Eine Vertragsverletzung, so sein ehemaliger Arbeitgeber. Keineswegs, widersprach Fährmanns Anwalt, der Spieler habe aufgrund der Verletzung ja sowieso nicht spielen können.

Wann eine Vertragsverletzung vorliegt, ist bei den weitläufigen Pflichten der Spieler und der zwangsläufigen Unbestimmtheit der Profiverträge jedoch gar nicht so einfach festzustellen. Die Vereinigung der Vertragsspieler (VdV), die hinter Fährmann steht, möchte den Einfluss der Vereine auf ihre Angestellten auf ein Normalmaß beschränken. In den Verträgen stünden stets Klauseln, wonach ein Spieler alles zu tun habe, »seine Leistungsfähigkeit zu erhalten und sie zu steigern und alles zu unterlassen, was dem entgegensteht«. Ein Spieler, so die VdV, sei »dadurch 365 Tage im Jahr und 24 Stunden rund um die Uhr potenziell sanktionierbar«.

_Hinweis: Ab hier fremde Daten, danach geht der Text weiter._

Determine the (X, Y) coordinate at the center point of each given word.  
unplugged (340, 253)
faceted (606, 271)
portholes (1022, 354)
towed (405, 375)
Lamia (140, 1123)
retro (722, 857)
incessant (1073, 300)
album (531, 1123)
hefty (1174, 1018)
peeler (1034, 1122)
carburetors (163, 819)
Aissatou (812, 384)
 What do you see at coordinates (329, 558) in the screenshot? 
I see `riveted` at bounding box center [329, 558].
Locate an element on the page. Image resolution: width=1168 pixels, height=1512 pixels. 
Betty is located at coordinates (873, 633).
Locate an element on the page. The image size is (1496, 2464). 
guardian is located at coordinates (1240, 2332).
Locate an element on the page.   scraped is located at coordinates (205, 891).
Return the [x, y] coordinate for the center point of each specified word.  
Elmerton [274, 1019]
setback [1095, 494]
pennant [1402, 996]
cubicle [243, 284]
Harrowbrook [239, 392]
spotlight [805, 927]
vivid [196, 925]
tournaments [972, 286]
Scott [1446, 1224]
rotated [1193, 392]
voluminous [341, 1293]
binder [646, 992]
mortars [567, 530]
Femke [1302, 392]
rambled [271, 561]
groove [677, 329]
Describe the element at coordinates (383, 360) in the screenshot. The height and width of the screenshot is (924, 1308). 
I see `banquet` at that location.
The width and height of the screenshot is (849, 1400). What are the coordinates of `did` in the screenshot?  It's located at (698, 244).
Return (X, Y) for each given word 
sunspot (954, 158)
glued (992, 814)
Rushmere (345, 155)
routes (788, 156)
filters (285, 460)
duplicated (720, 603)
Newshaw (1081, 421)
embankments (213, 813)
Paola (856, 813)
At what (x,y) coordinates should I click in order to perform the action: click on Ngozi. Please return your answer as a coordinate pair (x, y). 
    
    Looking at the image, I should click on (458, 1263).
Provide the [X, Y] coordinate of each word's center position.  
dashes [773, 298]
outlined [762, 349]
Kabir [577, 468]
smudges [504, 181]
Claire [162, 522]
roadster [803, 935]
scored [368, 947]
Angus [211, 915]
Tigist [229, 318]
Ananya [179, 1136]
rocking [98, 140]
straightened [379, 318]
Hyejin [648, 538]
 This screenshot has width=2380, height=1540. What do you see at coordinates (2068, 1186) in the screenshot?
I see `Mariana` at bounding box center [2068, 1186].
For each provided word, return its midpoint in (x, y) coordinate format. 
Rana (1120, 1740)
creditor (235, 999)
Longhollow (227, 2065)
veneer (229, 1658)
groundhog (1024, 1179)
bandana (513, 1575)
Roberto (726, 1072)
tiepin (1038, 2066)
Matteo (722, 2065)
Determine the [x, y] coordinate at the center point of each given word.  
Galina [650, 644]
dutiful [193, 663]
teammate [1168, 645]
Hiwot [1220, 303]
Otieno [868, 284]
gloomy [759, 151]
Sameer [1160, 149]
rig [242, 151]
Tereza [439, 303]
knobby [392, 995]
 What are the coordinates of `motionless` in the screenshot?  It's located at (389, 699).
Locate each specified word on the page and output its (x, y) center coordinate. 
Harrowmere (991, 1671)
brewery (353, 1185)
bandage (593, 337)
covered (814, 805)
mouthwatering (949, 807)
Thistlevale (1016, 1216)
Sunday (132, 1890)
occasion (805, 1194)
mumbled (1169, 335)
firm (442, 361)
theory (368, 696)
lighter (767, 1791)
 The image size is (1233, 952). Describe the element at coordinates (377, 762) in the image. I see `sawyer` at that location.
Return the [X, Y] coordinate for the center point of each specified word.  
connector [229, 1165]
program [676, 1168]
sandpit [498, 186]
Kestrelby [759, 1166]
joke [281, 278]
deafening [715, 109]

Die VdV möchte die Vertragsstrafen auf Training und Spiel beschränkt wissen, und nicht mehr in das Privatleben der Spieler hineinreichend. Mit der Causa Christian Fährmann soll hierfür ein Präzedenzfall geschaffen werden, gleich dem von Marc Bosman, der Anfang der Neunziger mit Hilfe des Europäischen Gerichtshofs das damals bestehende System von Ablösesummen kippte.

Ob aus Christian Fährmann ein zweiter Bosman wird, kann sich erst am Ende des Instanzenwegs zeigen, dessen nächste Etappe vor dem Landesarbeitsgericht wohl erst in einem Jahr stattfinden wird. In erster Instanz wollte das Arbeitsgericht die bisherige Praxis noch nicht kippen, hielt jedoch im konkreten Fall zumindest das Strafmaß von 3 000 Euro für zu hoch.

Mit Bosman gemein hat Fährmann jedoch bereits jetzt, dass die juristischen Schlagzeilen seine fußballerischen weit übertreffen. Er spielt mittlerweile beim Halleschen FC in der Amateur-Oberliga.